(Interface element records)
━━━━━━━━━━

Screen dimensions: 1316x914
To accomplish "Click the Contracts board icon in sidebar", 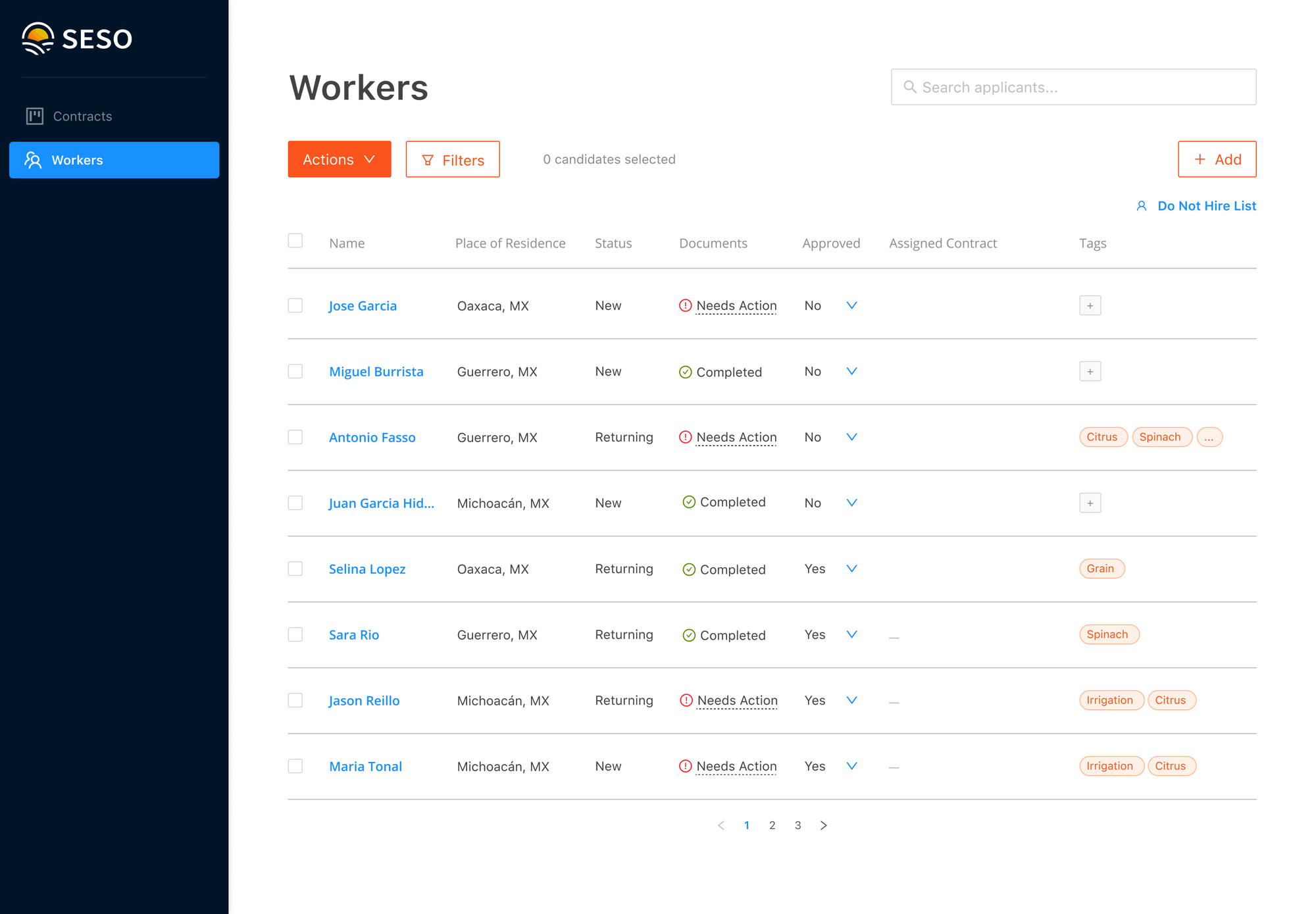I will [x=35, y=116].
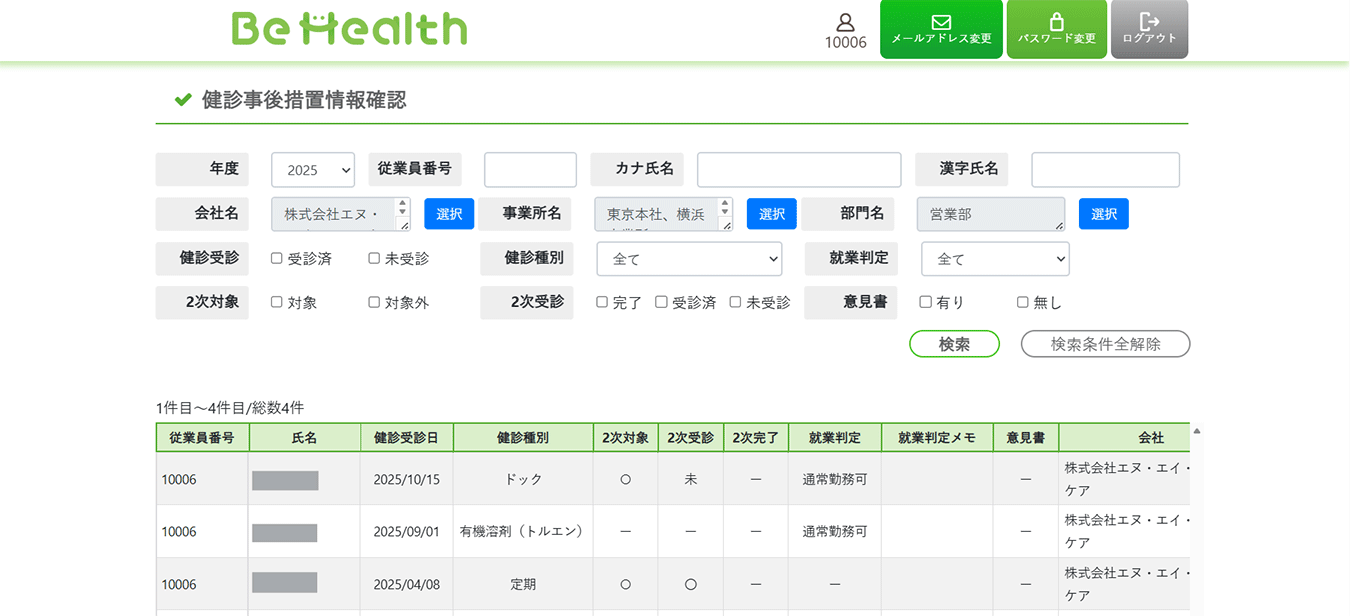1350x616 pixels.
Task: Click into the カナ氏名 input field
Action: pyautogui.click(x=799, y=170)
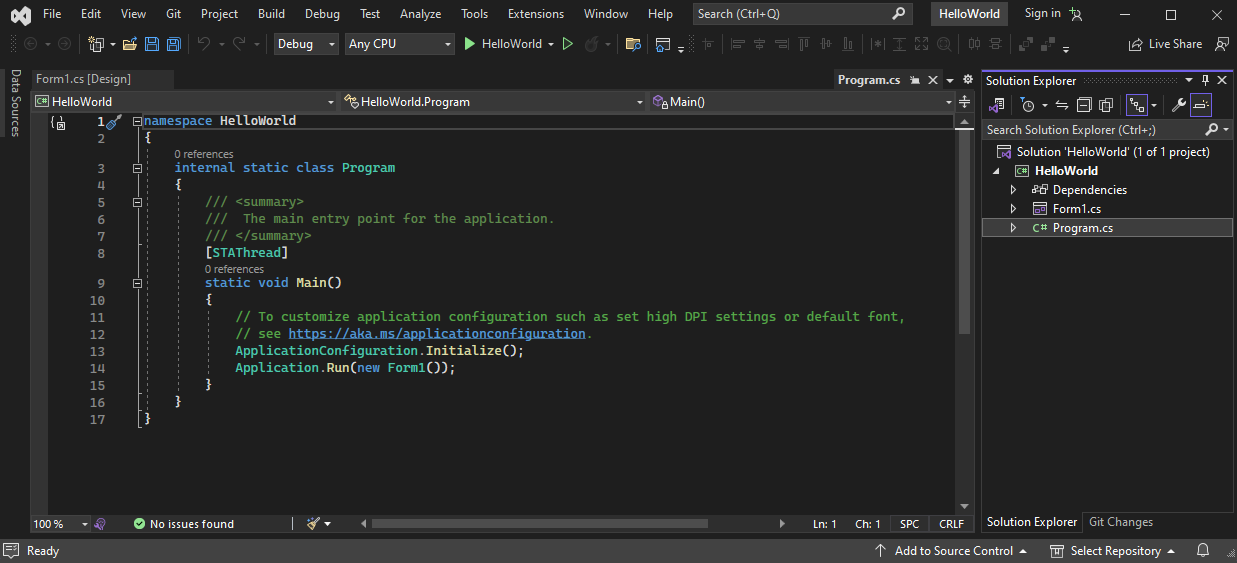The image size is (1237, 563).
Task: Open the aka.ms/applicationconfiguration link
Action: point(437,334)
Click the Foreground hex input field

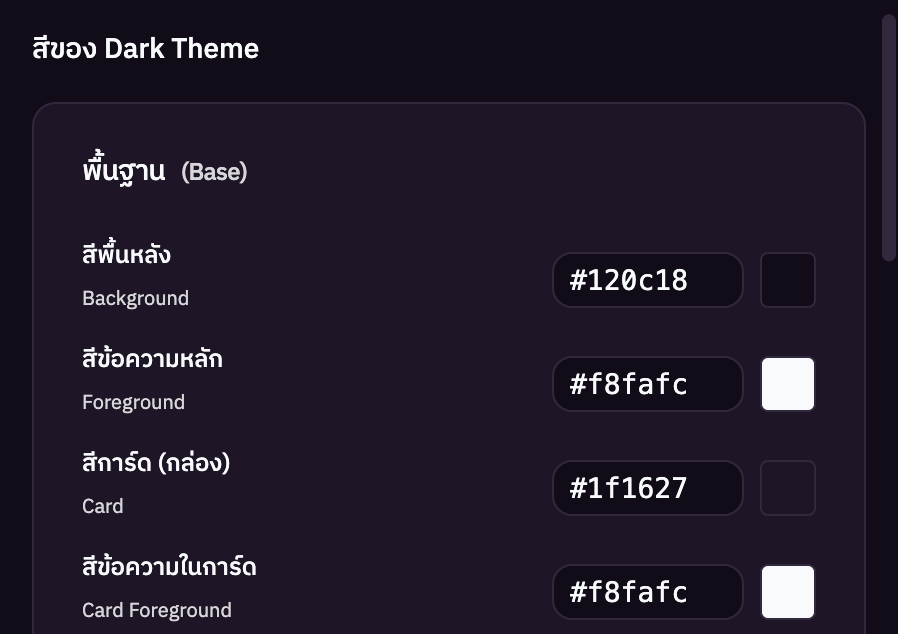point(647,384)
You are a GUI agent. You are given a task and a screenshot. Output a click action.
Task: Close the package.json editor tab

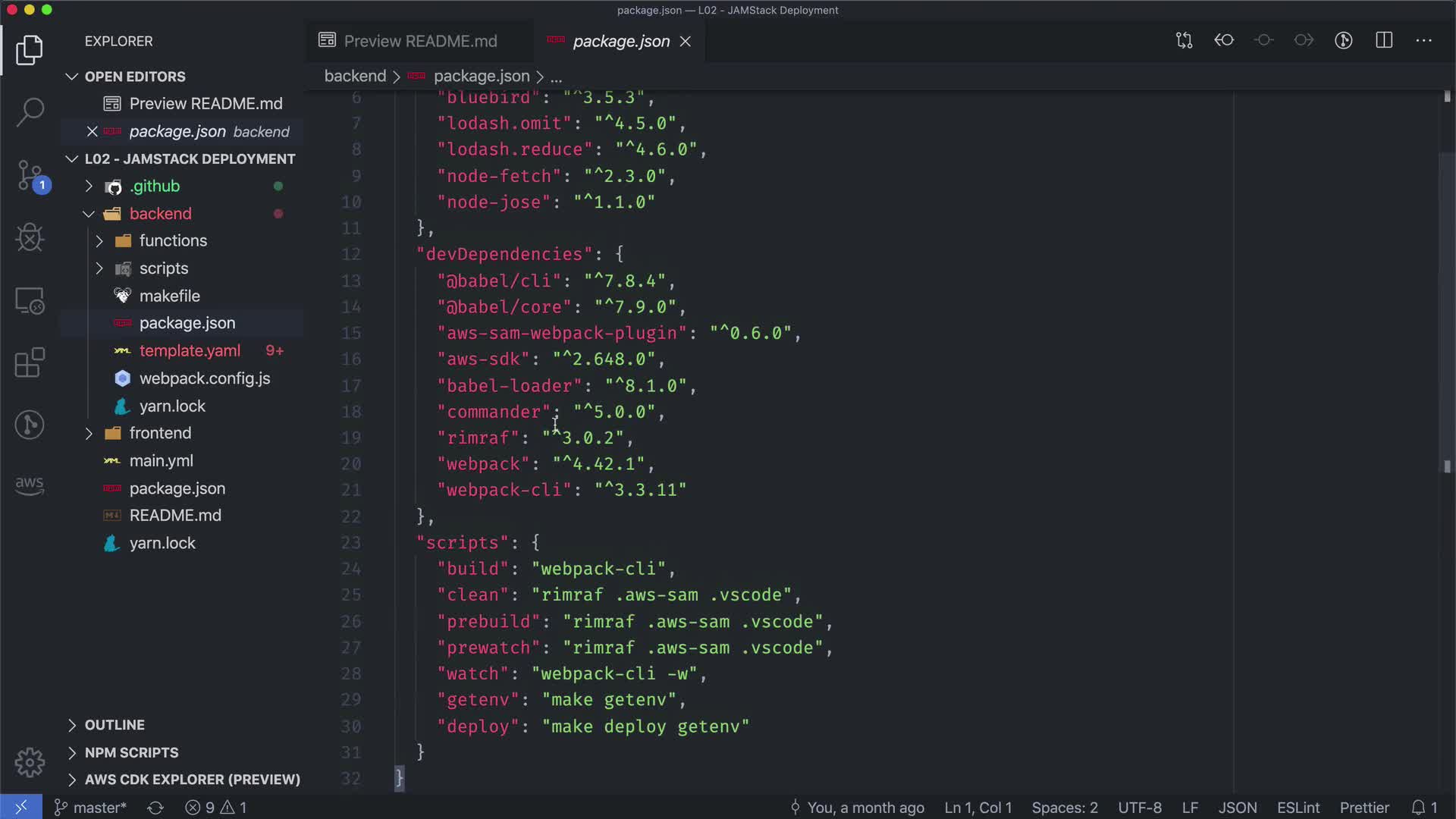tap(686, 42)
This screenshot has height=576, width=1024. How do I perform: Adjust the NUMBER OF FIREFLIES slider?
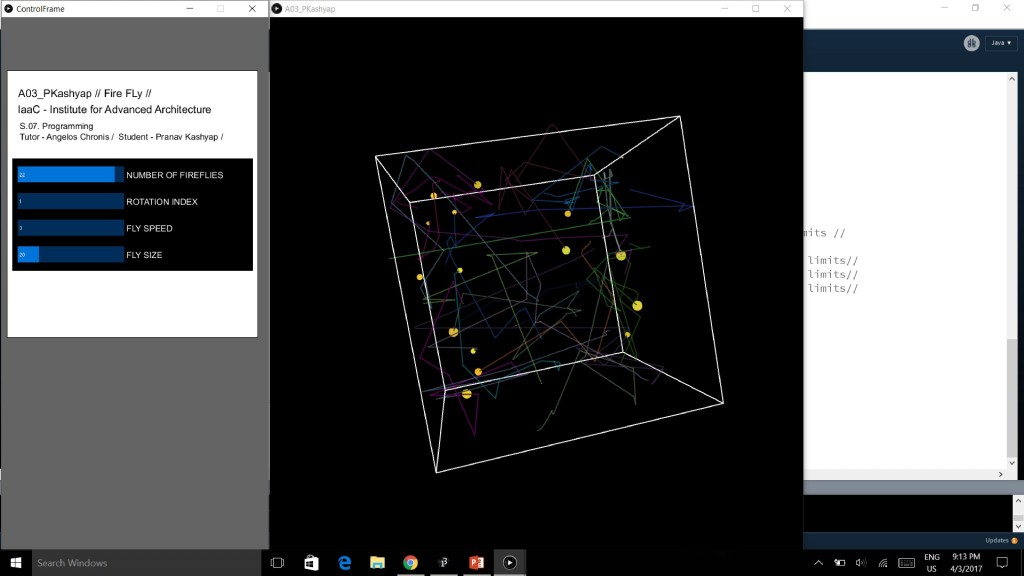(70, 175)
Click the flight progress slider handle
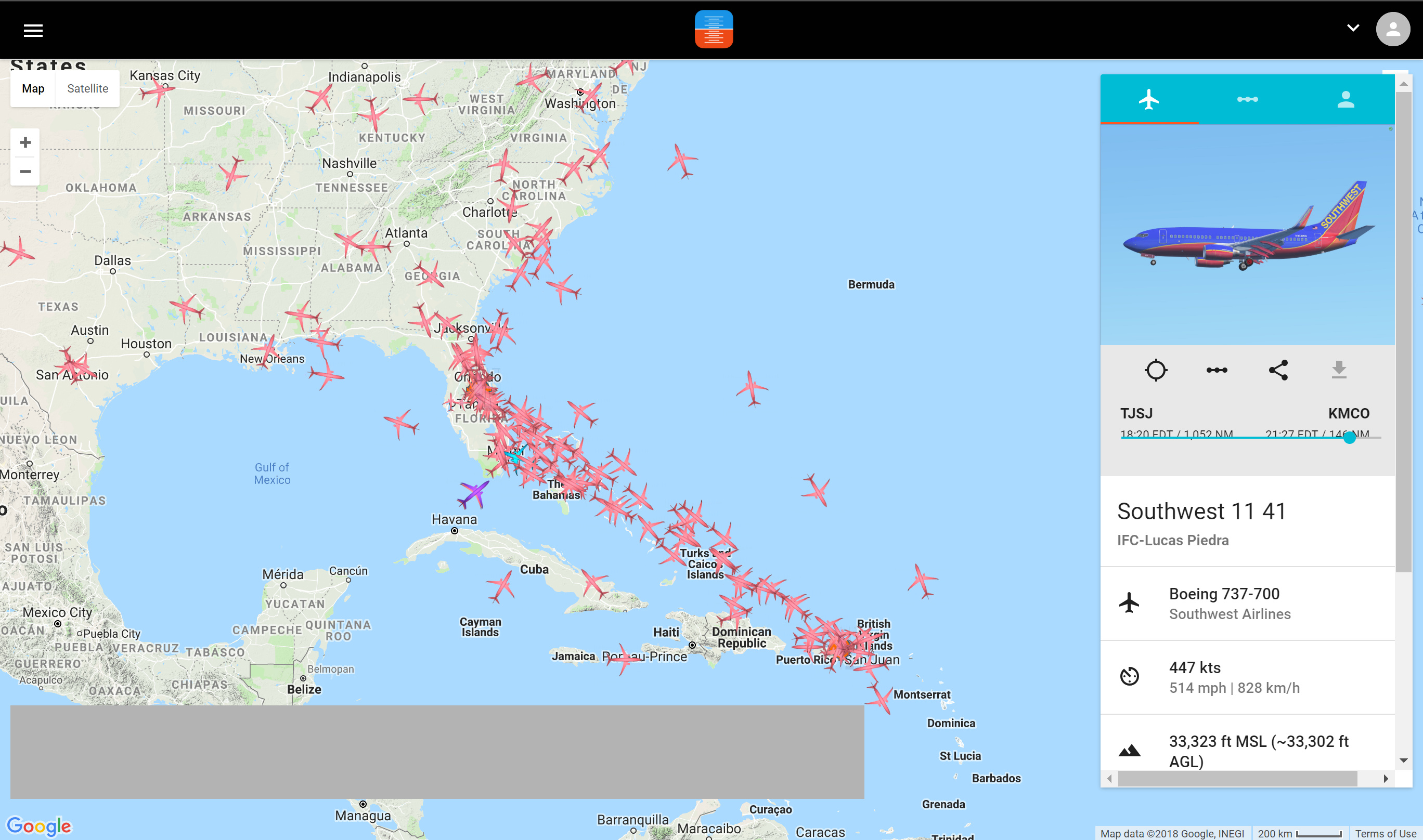The height and width of the screenshot is (840, 1423). click(x=1349, y=438)
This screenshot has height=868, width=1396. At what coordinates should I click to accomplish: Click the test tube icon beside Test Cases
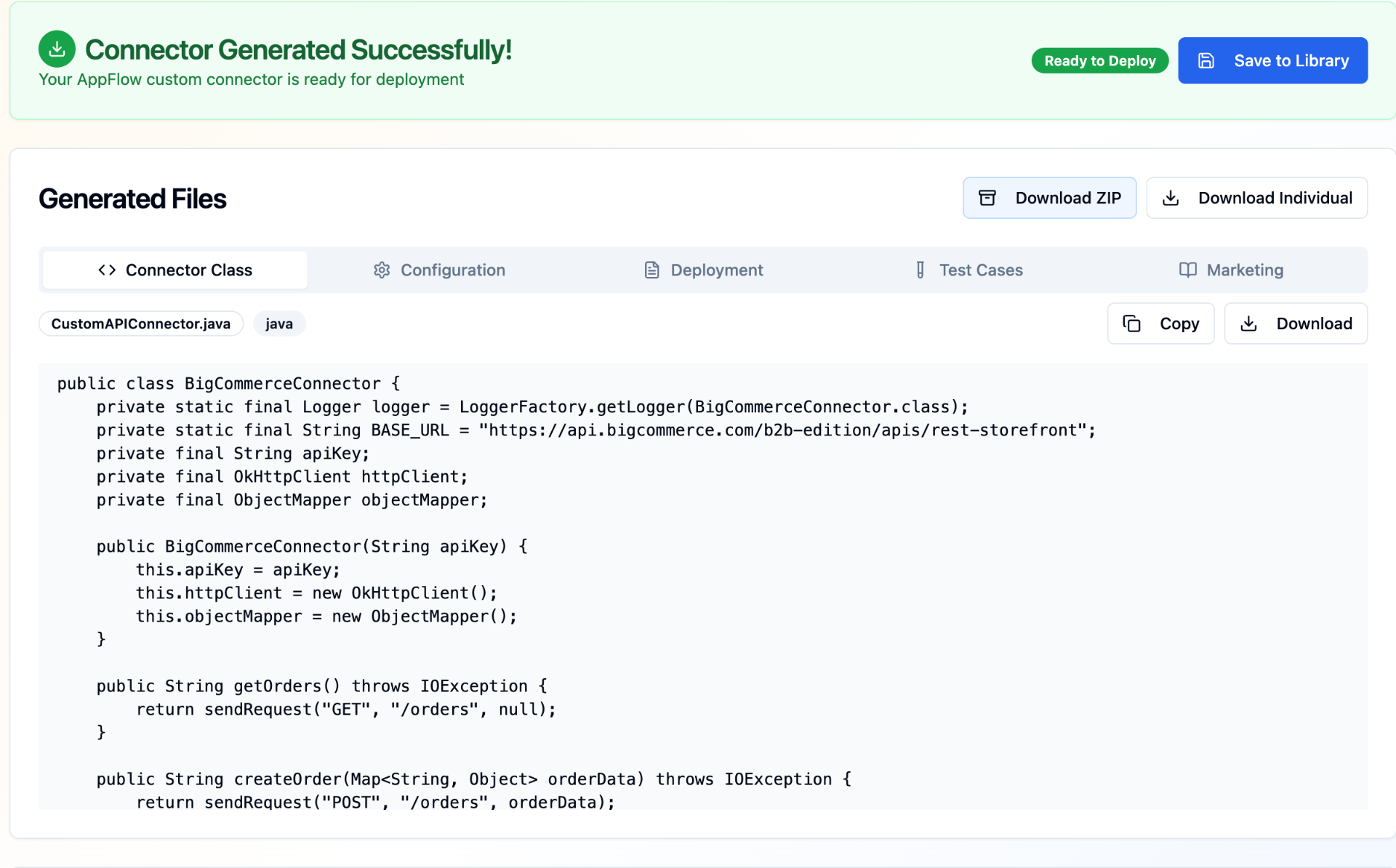(920, 270)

━━━━━━━━━━

Rewrite the records from the line containing "You are a GUI" through the line containing "The height and", changing "slider" to "track bar" and keeping everything else the same. Leave the pictures out.

RESULT BELOW:
You are a GUI agent. You are given a task and a screenshot. Output a click action.
Task: Close the package.json editor tab

tap(686, 42)
This screenshot has height=576, width=1024. How do I perform: Adjust the NUMBER OF FIREFLIES track bar?
(70, 175)
Click the flight progress track bar handle
The height and width of the screenshot is (840, 1423). click(x=1349, y=438)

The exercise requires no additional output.